__SET EXERCISE__. Please pull every line of text from the material below, word for word, and leave the pictures out of your answer.

__PROVIDED RECORDS__.

-- -- --

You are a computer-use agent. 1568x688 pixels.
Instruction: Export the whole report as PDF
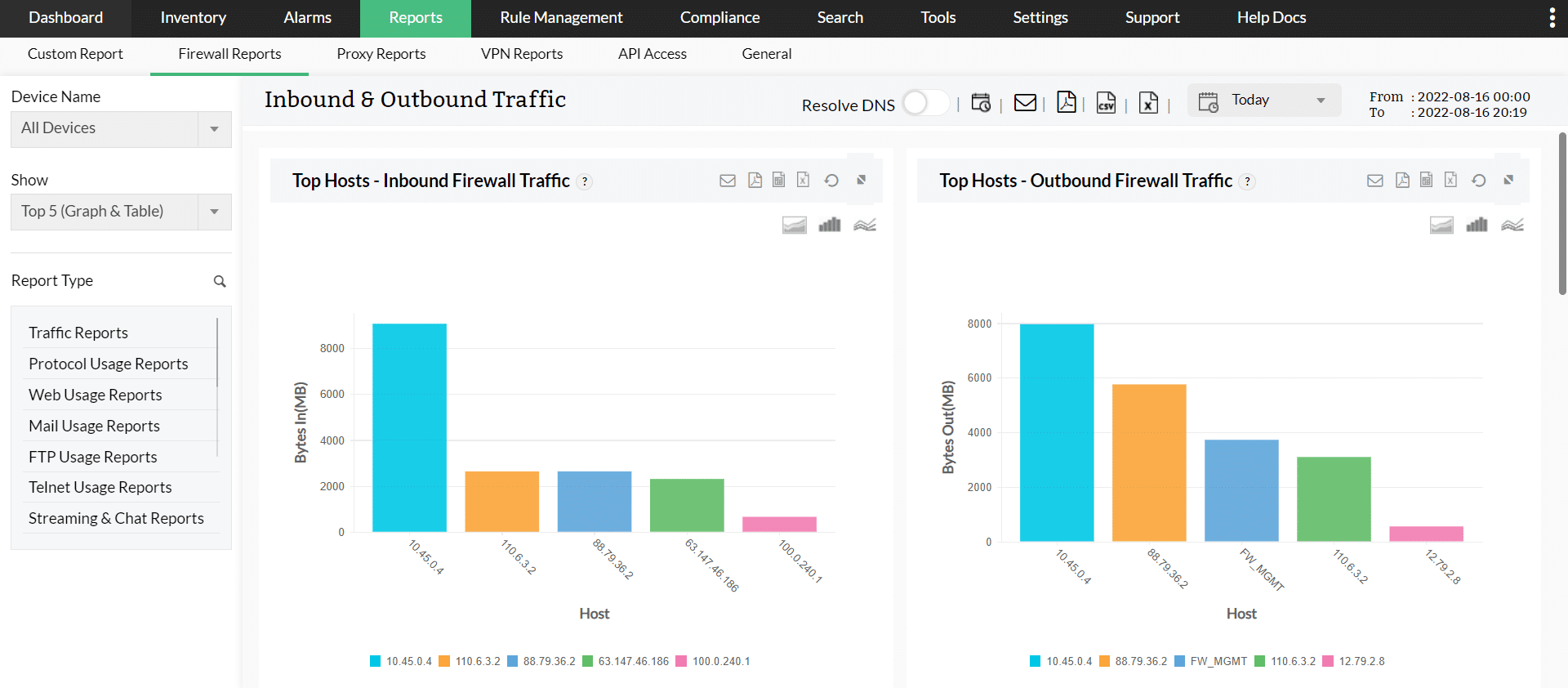coord(1066,102)
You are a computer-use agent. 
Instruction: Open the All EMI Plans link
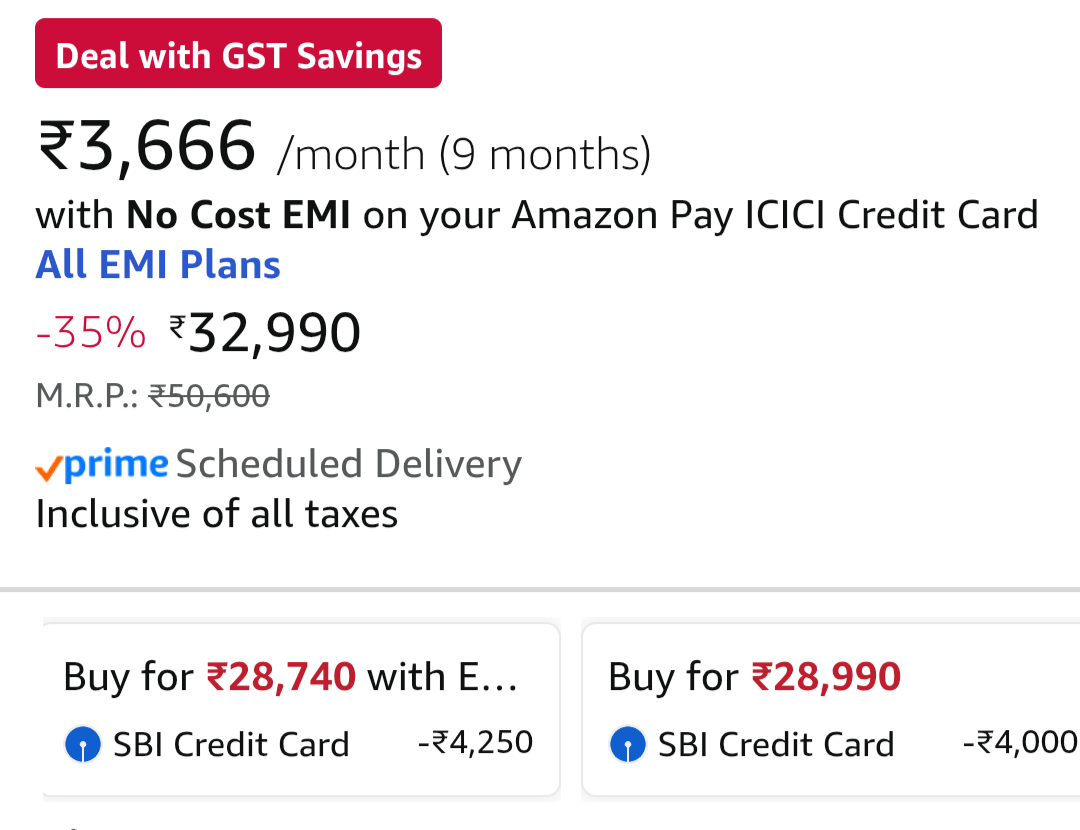coord(158,265)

-- -- --

__RESULT OF THIS TASK__.
You are a computer-use agent. 1568x688 pixels.
Instruction: Export the whole report as PDF
coord(1066,102)
You are a computer-use agent. 
Instruction: Open the All EMI Plans link
coord(158,265)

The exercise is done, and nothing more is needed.